Il presidente Donald Trump e il Segretario alla Salute Robert F. Kennedy Jr. stanno valutando misure che renderebbero più costosa – e potenzialmente più difficile – la pubblicità diretta al consumatore (DTC) da parte delle aziende farmaceutiche. Lo riferisce Bloomberg, citando fonti vicine all’Amministrazione.
Tra le opzioni allo studio ci sarebbe l’eliminazione della possibilità per le pharma di dedurre dalle tasse le spese per la pubblicità DTC, trattandole come normali costi aziendali. Un’ulteriore proposta prevederebbe l’obbligo per le pubblicità di includere informazioni più approfondite sugli effetti collaterali dei farmaci. Una mossa che, secondo gli analisti della società francese ODDO BHF, “renderebbe probabilmente gli spot più lunghi e quindi più costosi”.
Il dibattito riaccende una questione annosa: quella della regolazione della pubblicità dei farmaci da prescrizione. Solo pochi giorni fa i senatori indipendenti Bernie Sanders (Vermont) e Angus King (Maine) hanno presentato il disegno di legge The End Prescription Drug Ads Now Act, che -se approvato – vieterà la pubblicità DTC su TV, radio, stampa, piattaforme digitali e social media.
Tentativi simili, risalenti agli anni Settanta, sono stati più volte respinti dalla giustizia americana, che ha riconosciuto la fattispecie della protezione delle pubblicità farmaceutiche all’interno del Primo Emendamento sulla libertà di espressione. Recentemente, però, la giurisprudenza e i regolamenti si sono fatti più restrittivi. Lo scorso anno, ad esempio, la FDA ha aggiornato le regole per gli spot radiotelevisivi, imponendo alle aziende di includere una “dichiarazione principale” sugli effetti avversi, presentata in modo “chiaro, evidente e neutrale”.
Secondo l’agenzia di analisi finanziaria Intron Health, un eventuale giro di vite avrebbe un impatto diretto sui ricavi delle pharma. Il ROI delle campagne DTC è infatti stimato tra il 100% e il 500%, a seconda del farmaco pubblicizzato. In caso di stretta normativa, le aziende farmaceutiche subirebbero quasi certamente un calo delle vendite, pur beneficiando di un contenimento delle spese marketing.
Le aziende più esposte
A rischiare di più in caso di limitazioni sarebbero le aziende con un forte investimento in campagne dirette al consumatore. Tra queste, AbbVie, con Skyrizi e Rinvoq; Regeneron e Sanofi con il blockbuster Dupixent; Eli Lilly e Novo Nordisk, attive in questo canale di marketing con i loro portfoli di farmaci per diabete e obesità.
I numeri confermano il trend: nel primo trimestre 2025 la spesa pubblicitaria in TV negli Stati Uniti è aumentata del 30% rispetto allo stesso periodo del 2024. Tra i principali investitori figurano Johnson & Johnson (Tremfya), Novartis (Pluvicto), e la coppia Lundbeck–Otsuka per Rexulti.

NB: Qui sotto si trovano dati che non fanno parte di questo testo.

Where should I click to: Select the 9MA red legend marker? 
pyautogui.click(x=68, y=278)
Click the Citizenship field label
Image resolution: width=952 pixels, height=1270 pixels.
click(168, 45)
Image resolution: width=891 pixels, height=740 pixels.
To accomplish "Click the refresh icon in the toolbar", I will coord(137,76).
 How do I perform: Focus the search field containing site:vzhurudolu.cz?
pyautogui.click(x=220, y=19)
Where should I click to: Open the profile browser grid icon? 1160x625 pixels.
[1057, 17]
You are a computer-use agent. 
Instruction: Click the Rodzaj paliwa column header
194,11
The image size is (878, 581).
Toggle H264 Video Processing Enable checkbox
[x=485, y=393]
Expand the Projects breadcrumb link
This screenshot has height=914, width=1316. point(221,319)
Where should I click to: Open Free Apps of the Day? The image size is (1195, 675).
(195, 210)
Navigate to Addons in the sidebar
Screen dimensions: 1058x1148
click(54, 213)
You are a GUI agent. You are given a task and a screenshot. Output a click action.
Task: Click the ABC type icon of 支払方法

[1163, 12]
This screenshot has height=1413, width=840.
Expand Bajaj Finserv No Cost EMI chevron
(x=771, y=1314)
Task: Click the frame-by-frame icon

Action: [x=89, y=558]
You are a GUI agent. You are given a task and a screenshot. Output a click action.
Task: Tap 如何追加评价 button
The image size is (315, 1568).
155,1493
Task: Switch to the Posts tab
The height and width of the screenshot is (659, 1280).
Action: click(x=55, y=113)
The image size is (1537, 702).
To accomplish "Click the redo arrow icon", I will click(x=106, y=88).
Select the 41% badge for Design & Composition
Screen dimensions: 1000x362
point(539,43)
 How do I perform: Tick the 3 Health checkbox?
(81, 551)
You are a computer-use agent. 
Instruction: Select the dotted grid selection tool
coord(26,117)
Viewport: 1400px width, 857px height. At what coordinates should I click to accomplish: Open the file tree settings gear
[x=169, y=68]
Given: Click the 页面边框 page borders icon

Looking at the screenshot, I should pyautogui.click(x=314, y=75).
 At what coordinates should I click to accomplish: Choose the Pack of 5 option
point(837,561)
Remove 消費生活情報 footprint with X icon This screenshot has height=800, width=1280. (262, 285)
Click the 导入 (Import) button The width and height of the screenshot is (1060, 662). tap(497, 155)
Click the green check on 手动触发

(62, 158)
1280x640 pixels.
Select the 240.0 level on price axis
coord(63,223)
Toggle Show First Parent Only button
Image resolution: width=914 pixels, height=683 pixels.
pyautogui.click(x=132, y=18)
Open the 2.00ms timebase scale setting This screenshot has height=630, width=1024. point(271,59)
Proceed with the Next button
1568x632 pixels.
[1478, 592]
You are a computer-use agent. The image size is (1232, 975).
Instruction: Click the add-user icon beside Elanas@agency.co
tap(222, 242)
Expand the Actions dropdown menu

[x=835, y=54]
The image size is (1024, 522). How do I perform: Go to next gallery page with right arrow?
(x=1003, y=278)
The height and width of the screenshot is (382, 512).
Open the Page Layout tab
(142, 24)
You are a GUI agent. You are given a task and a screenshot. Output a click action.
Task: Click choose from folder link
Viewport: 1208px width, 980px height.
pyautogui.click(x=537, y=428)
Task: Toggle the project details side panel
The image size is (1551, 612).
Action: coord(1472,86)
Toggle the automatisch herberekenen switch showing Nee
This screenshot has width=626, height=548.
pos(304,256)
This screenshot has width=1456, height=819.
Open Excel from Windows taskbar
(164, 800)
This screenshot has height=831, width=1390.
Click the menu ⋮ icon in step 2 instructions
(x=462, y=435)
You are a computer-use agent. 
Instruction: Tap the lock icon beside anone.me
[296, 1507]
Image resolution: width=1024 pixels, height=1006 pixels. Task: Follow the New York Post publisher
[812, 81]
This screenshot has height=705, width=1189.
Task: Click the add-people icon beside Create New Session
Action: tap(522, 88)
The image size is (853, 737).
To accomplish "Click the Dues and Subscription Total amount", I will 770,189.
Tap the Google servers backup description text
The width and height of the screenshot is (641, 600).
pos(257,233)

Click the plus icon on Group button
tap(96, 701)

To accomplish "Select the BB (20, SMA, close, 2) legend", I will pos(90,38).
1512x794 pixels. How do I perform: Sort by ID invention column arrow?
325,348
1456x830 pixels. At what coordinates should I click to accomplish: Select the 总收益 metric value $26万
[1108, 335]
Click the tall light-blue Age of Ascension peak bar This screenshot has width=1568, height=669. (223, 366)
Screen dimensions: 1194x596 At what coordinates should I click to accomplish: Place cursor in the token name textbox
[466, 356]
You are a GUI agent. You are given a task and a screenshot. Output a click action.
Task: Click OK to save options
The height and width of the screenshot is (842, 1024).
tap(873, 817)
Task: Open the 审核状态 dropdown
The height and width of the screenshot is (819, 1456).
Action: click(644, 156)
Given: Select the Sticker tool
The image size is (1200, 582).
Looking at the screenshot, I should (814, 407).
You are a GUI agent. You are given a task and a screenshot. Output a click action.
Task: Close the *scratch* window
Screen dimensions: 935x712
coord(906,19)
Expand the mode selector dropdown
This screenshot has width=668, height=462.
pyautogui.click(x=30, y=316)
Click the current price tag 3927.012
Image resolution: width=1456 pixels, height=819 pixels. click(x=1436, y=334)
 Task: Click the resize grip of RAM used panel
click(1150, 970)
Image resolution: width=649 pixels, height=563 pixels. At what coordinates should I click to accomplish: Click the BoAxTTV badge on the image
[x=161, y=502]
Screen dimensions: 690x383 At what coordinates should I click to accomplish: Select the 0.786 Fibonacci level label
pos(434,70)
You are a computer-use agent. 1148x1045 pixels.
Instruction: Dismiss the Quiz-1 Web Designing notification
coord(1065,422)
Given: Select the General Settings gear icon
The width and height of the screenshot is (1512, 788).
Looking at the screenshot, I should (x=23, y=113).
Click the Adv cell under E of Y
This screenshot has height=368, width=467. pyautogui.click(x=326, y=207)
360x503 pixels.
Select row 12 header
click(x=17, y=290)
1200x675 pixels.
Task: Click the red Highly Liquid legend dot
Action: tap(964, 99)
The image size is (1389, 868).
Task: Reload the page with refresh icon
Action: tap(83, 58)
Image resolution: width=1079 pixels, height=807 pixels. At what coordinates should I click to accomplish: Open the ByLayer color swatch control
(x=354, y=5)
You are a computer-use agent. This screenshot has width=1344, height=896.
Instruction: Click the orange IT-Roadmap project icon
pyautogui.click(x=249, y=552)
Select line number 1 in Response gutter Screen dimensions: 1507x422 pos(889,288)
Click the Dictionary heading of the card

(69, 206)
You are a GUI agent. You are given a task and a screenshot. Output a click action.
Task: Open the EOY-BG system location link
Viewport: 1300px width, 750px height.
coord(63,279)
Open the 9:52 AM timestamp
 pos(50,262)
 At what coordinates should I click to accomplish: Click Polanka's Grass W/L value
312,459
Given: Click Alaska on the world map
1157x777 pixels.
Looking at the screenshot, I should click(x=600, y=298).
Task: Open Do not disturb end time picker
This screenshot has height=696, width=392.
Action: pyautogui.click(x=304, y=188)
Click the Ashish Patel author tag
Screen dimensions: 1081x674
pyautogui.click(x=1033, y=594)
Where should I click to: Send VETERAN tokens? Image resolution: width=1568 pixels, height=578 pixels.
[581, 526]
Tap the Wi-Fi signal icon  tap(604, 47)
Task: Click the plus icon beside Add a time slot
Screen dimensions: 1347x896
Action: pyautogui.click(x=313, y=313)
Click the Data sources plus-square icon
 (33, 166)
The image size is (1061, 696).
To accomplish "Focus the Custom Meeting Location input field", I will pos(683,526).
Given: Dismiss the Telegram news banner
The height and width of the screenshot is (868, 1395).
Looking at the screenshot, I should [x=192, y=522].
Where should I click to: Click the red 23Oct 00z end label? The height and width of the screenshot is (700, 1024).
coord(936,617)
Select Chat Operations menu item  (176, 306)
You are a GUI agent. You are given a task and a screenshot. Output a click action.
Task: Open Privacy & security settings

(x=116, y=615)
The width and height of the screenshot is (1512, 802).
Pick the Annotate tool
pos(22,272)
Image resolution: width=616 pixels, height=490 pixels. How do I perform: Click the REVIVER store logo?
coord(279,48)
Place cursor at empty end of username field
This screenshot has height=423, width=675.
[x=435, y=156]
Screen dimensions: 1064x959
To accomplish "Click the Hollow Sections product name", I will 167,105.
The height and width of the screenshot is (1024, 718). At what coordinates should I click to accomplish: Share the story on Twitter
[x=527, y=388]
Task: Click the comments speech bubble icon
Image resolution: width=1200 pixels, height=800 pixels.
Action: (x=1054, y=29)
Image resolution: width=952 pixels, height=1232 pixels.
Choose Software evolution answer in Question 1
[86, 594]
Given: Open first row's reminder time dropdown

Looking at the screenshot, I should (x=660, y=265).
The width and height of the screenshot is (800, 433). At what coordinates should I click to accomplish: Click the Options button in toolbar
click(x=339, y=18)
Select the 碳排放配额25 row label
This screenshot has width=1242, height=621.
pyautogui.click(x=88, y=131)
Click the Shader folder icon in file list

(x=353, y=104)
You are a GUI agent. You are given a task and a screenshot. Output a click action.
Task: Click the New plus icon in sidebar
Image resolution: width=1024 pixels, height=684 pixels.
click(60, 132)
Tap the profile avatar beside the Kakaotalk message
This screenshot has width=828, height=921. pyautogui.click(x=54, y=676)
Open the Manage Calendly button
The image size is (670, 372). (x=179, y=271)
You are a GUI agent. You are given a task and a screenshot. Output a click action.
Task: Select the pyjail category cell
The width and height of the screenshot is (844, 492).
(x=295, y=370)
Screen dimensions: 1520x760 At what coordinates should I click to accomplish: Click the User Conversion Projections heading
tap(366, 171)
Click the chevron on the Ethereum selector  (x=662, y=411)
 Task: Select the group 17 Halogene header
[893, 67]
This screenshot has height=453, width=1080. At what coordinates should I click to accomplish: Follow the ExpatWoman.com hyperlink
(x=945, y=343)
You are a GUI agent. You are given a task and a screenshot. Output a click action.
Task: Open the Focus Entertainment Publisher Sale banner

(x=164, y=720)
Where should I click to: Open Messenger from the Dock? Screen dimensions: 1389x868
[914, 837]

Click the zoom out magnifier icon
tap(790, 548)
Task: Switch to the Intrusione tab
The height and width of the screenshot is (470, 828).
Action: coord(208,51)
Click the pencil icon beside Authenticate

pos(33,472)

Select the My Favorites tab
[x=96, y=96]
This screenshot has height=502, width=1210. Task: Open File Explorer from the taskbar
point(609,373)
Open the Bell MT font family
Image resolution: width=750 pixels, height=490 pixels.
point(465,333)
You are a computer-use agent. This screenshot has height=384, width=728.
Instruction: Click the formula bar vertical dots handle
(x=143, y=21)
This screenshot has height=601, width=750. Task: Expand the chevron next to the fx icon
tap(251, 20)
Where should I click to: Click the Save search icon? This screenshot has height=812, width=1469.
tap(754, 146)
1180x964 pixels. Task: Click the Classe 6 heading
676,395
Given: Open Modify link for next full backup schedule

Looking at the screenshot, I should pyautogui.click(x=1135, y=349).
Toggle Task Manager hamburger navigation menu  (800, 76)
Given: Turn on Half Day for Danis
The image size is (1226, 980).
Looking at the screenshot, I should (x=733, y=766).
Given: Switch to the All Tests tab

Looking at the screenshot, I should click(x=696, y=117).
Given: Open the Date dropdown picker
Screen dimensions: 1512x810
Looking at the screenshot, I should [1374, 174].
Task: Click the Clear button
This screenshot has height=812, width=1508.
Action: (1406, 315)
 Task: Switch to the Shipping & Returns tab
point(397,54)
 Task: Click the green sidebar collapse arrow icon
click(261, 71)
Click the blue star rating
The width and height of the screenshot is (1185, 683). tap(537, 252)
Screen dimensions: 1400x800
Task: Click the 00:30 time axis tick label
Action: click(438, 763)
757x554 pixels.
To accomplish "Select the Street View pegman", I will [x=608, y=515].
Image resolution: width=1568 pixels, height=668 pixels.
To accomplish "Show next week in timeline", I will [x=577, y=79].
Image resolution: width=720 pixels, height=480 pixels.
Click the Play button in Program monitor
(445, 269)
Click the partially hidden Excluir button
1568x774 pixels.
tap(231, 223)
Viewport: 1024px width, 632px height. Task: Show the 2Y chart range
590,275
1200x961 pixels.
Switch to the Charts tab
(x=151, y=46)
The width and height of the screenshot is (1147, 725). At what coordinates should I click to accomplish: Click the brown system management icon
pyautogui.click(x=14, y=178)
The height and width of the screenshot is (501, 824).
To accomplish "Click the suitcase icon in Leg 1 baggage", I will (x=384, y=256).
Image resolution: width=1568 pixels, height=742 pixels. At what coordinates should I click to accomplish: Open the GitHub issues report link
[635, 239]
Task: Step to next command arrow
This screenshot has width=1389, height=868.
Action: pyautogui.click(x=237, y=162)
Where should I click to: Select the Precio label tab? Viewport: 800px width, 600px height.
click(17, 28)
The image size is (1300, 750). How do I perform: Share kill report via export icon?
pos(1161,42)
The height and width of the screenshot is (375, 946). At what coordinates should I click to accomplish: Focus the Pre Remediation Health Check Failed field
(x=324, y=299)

“Riteniamo che eventuali restrizioni avranno sicuramente un impatto, soprattutto sulla crescita delle vendite di trattamenti meno noti, con campagne pubblicitarie meno mirate e costi potenzialmente più elevati”, scrivono gli analisti di ODDO BHF. “L’impatto sarà probabilmente limitato per farmaci blockbuster come Dupixent e Ozempic, già ampiamente conosciuti da medici e pazienti. Mentre i nuovi trattamenti in fase di lancio – per i quali le attività promozionali sono fondamentali – potrebbero subire contraccolpi significativi”.